Figure 2. sgRNA integration and transcription activation of ABCB1 .

1. TLA analysis for ABCB1 contacts in RPE‐1 parental and Taxol‐resistant clone sg6C9 covering the whole genome. Green arrow in sg6C9 shows a de novo interaction found between ABCB1 and a region in chromosome 6.
2. TLA analysis for RPE‐1 parental and sg6C9. Zoom in in the region of chr6 with de novo interaction for sg6C9. Image modified from IGV viewer.
3. Graphical representation of the PCR products to assess vector integration. Two different primer pairs were used to PCR the vector integration: (i) a common EEF1A1 Forward (F) primer with a specific Reverse for each break site (5/11/6/3/12R). Only when EEF1A1 is integrated in cis, we will obtain a PCR product. (ii) Forward and reverse primers are used to amplify each specific break site (5/11/6/3/12F and R). If EEF1A1 is integrated in the break site, the PCR product will be bigger.

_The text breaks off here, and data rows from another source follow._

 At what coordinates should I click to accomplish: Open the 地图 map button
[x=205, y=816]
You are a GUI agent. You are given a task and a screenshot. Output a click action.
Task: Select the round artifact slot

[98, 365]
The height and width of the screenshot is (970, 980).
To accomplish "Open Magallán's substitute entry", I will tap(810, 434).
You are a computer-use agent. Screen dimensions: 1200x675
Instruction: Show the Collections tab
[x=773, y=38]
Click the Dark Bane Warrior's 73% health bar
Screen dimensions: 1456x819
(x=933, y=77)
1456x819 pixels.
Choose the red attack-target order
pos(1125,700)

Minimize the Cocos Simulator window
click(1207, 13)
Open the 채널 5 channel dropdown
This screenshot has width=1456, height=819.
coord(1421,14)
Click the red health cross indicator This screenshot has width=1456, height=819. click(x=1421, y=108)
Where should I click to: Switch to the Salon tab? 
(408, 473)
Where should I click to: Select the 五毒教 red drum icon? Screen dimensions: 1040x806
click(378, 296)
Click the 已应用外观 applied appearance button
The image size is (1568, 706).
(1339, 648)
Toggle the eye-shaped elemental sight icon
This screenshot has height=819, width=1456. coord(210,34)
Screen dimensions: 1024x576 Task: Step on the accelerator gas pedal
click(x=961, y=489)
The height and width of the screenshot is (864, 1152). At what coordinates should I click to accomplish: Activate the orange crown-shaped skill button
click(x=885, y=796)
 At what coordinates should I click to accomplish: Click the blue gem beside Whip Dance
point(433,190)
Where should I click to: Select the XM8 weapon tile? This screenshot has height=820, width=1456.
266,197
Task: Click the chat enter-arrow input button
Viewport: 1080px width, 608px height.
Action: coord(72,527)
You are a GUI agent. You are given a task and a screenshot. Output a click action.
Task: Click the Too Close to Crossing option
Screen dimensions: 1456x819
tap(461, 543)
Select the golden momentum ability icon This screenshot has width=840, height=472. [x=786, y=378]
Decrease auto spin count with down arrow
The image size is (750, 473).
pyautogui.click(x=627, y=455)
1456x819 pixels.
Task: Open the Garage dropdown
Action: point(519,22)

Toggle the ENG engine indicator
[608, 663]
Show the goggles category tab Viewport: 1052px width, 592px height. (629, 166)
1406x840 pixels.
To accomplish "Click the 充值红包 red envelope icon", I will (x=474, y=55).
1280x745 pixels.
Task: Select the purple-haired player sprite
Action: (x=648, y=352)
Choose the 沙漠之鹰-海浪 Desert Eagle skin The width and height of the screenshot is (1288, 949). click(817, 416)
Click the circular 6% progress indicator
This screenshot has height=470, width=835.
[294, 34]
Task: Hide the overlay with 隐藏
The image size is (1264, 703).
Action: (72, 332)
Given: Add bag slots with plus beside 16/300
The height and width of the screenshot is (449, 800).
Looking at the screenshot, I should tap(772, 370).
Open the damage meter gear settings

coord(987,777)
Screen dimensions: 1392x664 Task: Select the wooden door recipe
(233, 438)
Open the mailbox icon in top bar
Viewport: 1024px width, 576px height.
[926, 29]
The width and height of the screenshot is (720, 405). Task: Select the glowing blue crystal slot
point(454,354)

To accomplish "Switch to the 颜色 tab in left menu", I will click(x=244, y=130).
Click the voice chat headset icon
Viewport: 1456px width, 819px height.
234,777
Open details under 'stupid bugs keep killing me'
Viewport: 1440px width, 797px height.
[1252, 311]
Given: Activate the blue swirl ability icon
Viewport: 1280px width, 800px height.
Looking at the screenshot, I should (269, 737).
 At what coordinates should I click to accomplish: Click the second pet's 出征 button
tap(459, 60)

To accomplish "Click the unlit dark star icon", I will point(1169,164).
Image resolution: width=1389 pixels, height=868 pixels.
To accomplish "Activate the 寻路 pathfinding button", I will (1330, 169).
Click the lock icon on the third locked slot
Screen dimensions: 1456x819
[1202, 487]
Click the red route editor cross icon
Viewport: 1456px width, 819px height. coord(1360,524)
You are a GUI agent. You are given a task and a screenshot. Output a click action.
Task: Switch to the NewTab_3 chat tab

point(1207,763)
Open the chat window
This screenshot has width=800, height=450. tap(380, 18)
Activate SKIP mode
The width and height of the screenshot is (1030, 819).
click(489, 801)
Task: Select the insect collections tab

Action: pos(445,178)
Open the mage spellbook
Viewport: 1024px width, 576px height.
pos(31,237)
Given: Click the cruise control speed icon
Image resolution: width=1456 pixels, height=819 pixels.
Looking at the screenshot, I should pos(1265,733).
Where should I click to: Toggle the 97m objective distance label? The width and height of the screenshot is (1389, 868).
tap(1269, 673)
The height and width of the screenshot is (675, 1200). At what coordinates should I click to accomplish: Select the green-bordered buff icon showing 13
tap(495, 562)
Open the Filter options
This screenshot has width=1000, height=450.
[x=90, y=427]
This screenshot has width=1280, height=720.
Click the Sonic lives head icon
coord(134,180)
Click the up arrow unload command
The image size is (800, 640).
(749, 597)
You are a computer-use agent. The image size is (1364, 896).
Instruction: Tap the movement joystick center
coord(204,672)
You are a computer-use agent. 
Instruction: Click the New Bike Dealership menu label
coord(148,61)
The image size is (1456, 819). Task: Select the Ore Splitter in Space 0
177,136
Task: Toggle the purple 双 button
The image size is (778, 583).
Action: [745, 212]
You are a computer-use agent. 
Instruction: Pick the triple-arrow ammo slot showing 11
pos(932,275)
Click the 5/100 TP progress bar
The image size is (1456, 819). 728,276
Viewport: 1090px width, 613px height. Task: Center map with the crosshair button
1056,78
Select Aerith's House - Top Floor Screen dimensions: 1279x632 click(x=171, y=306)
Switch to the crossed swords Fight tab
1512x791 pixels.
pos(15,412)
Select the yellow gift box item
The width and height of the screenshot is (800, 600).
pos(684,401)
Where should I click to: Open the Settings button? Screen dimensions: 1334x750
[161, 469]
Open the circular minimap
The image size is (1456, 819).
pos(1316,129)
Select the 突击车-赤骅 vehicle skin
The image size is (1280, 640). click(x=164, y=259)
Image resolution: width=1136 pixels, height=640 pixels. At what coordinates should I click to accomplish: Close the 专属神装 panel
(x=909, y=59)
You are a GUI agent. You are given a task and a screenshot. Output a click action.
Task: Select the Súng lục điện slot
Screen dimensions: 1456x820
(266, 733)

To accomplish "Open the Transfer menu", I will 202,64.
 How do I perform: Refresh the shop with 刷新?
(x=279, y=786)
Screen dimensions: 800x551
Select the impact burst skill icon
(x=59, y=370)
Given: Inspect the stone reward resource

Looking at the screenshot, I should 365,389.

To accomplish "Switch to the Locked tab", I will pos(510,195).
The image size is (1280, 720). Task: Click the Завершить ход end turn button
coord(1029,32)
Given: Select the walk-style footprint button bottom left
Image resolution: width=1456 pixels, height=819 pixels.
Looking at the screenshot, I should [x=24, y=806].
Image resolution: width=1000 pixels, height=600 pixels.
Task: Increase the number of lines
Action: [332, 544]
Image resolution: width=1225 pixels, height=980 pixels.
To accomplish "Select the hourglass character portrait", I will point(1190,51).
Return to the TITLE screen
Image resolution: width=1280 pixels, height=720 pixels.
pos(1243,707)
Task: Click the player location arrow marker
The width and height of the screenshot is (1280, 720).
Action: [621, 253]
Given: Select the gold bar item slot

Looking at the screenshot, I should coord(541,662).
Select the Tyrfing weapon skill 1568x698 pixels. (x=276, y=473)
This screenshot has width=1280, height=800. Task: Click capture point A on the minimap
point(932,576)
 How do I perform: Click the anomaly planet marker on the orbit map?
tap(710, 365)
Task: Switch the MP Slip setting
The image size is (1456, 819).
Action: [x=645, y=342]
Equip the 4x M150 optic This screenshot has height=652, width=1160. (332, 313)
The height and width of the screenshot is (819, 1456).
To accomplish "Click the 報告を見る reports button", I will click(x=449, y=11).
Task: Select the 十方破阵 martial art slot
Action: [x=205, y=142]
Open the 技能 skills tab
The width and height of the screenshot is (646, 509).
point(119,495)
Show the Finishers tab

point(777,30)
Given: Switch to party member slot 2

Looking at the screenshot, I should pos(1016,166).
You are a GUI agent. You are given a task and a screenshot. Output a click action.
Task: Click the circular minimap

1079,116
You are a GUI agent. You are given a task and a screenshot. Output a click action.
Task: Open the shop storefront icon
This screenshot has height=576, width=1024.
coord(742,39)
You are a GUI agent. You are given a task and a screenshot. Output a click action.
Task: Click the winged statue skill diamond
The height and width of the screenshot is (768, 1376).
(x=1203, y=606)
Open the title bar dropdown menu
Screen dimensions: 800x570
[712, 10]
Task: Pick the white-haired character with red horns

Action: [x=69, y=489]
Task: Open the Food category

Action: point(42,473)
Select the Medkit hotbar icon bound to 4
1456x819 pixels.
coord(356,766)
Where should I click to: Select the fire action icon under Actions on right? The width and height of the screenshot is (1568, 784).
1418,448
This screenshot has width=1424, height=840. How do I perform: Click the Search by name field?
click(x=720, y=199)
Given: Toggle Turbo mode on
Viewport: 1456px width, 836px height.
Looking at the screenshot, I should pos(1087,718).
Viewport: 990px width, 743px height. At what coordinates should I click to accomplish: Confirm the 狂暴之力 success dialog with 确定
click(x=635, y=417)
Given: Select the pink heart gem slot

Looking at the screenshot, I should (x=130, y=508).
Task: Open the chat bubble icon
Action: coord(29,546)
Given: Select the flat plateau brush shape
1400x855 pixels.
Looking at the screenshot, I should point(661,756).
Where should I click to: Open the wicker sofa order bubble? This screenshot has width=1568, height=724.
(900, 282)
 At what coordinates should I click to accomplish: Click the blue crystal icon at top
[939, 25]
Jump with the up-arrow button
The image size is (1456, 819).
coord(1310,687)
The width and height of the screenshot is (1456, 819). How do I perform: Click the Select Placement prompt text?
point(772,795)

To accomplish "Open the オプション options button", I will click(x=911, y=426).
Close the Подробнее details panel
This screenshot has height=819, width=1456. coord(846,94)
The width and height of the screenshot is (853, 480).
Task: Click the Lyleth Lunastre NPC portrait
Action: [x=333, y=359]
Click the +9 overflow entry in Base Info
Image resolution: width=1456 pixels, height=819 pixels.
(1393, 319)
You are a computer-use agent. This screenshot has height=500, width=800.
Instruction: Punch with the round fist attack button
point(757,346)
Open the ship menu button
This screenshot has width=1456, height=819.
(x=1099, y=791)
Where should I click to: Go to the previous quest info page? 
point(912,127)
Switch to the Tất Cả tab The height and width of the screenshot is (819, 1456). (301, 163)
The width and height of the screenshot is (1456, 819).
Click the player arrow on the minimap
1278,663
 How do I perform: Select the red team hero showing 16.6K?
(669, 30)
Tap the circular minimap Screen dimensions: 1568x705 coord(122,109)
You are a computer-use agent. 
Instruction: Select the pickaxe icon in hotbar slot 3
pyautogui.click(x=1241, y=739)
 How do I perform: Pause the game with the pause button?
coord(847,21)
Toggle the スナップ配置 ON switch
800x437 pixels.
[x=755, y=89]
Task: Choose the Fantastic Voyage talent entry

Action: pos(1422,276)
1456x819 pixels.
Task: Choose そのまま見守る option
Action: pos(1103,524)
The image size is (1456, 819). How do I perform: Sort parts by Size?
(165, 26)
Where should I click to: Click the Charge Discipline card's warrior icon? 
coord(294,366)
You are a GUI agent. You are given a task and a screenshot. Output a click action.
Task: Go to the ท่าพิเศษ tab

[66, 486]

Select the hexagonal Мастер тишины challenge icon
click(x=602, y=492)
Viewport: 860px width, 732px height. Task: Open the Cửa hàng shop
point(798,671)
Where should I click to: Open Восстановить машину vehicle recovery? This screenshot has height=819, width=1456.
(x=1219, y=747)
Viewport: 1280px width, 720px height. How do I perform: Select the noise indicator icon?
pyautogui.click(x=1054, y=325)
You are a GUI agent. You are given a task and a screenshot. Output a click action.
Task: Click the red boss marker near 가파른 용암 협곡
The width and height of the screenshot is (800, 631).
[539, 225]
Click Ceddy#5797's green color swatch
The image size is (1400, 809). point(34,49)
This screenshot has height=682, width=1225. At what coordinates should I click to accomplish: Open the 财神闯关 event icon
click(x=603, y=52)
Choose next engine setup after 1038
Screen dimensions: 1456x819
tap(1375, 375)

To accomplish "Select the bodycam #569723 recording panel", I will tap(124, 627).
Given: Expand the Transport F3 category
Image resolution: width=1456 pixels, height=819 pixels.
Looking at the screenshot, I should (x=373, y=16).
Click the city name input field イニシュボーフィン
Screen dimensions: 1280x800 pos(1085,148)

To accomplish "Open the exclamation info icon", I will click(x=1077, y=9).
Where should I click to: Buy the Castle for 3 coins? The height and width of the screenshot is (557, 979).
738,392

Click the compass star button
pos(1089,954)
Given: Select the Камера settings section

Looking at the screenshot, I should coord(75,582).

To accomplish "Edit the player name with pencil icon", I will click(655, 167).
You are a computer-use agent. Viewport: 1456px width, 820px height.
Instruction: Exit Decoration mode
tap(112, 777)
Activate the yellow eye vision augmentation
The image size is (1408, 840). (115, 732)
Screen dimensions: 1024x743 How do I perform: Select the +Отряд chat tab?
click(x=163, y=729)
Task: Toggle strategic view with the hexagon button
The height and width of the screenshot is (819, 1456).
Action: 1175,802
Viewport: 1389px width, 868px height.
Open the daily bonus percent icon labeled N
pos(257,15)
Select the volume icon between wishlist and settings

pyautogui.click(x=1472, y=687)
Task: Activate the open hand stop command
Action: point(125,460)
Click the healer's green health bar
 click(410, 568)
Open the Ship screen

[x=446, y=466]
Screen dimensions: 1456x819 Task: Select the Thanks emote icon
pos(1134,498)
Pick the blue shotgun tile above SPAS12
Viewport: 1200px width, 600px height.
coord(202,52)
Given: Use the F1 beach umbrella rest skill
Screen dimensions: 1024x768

4. PCR products using the primers in C(1) over the ABCB1 and EEF1A1 regions in RPE‐1 parental and the different Taxol‐resistant clones.
5. PCR products using the primers in C(2) over the specific break site in the ABCB1 promoter in RPE‐1 parental and the different Taxol‐resistant clones.
6. TLA analysis for RPE‐1 parental and sg6C9. Reads are aligned to the lenti‐guide vector. The location of the EF1α promoter from the vector is highlighted in red. Image modified from IGV viewer.
7. Percentage of RPE‐1 cells targeted with the ABCB1 promoter sgRNAs found with vector integration. Percentages were calculated from data in Fig 1A. Each dot represents a CFA replicate experiment. Horizontal bars represent the mean of lentiviral integration per sgRNA.